YIMBYs love to herald the end of suburbs and many would like to see all single-home zoning laws demolished if possible. By waging useless class wars against suburban homeowners, they might alienate people sympathetic to their cause. Increasing housing density in Atherton by 15% will have little if any impact on rent in San Francisco. Instead of converting single-family homes into duplexes in suburbs, YIMBYs should liberalize regulation in urban areas and advocate for new high rises. Even building new towns with distinct characteristics—dense, green, and walkable—might have a higher likelihood of success than wading into meaningless political fights with middle-class homeowners.

Worse still, YIMBYs seem to have a blind spot for another culprit of demand inflation: institutional investors. Private capital rushing into the housing market has an unfair competitive advantage against the average homebuyer, especially young first-time homebuyers. Private equity firms inflate demand by having near-unlimited cash on hand compared to regular Americans.

When BlackRock invests in real estate, the firm thinks of housing as providing an income stream over time in the form of rents. Large investors can also keep prices artificially high by utilizing their ample resources to refurbish existing units, distorting the natural depreciation of housing. Because of that, housing behaves like an investment rather than a consumption good, meaning institutional investors are willing to pay more knowing that they will make profits in the medium and long run.
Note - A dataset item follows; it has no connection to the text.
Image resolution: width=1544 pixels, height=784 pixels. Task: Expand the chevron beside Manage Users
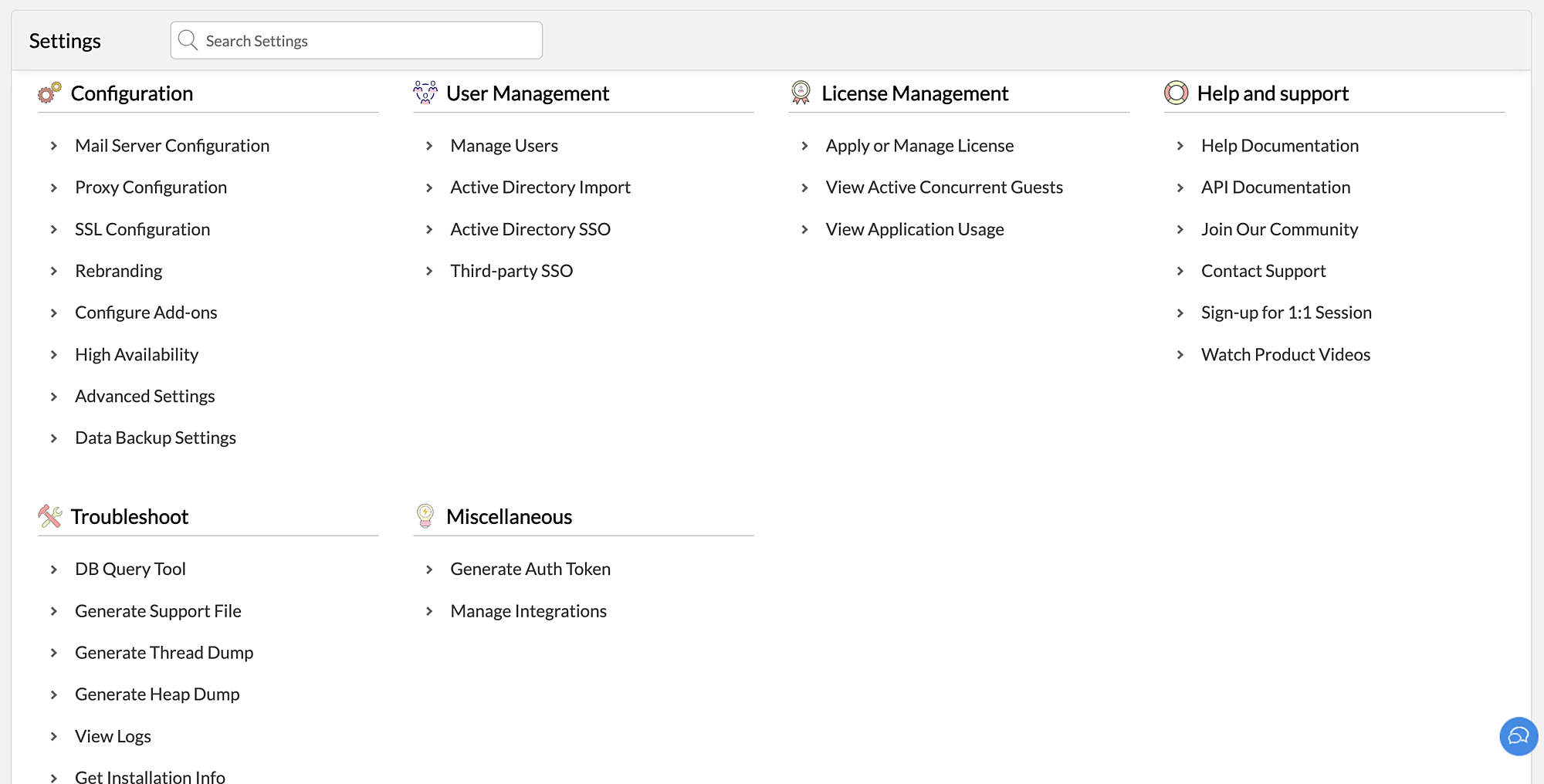429,146
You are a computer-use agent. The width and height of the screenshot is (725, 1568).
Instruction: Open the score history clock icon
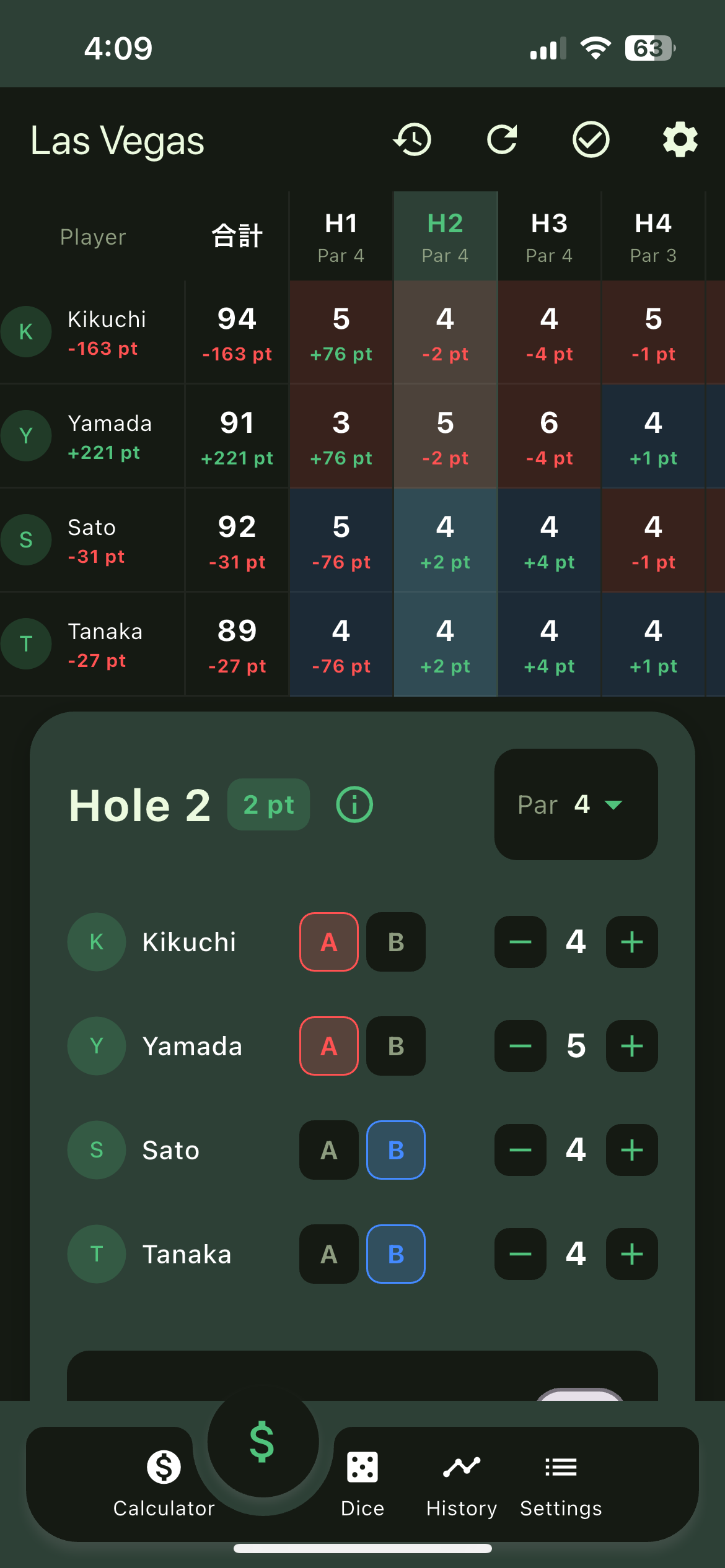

While YIMBYs are right in that new housing requires capital investment from the private market, they fail to acknowledge that institutional investors crowd out homebuyers and inflate demand and, as follows, prices. Every political movement must deal with its own version of “cakeism”—the idea that one can have everything one wants. It’s time the YIMBY movement dampens down some of its idealisms and returns to point zero.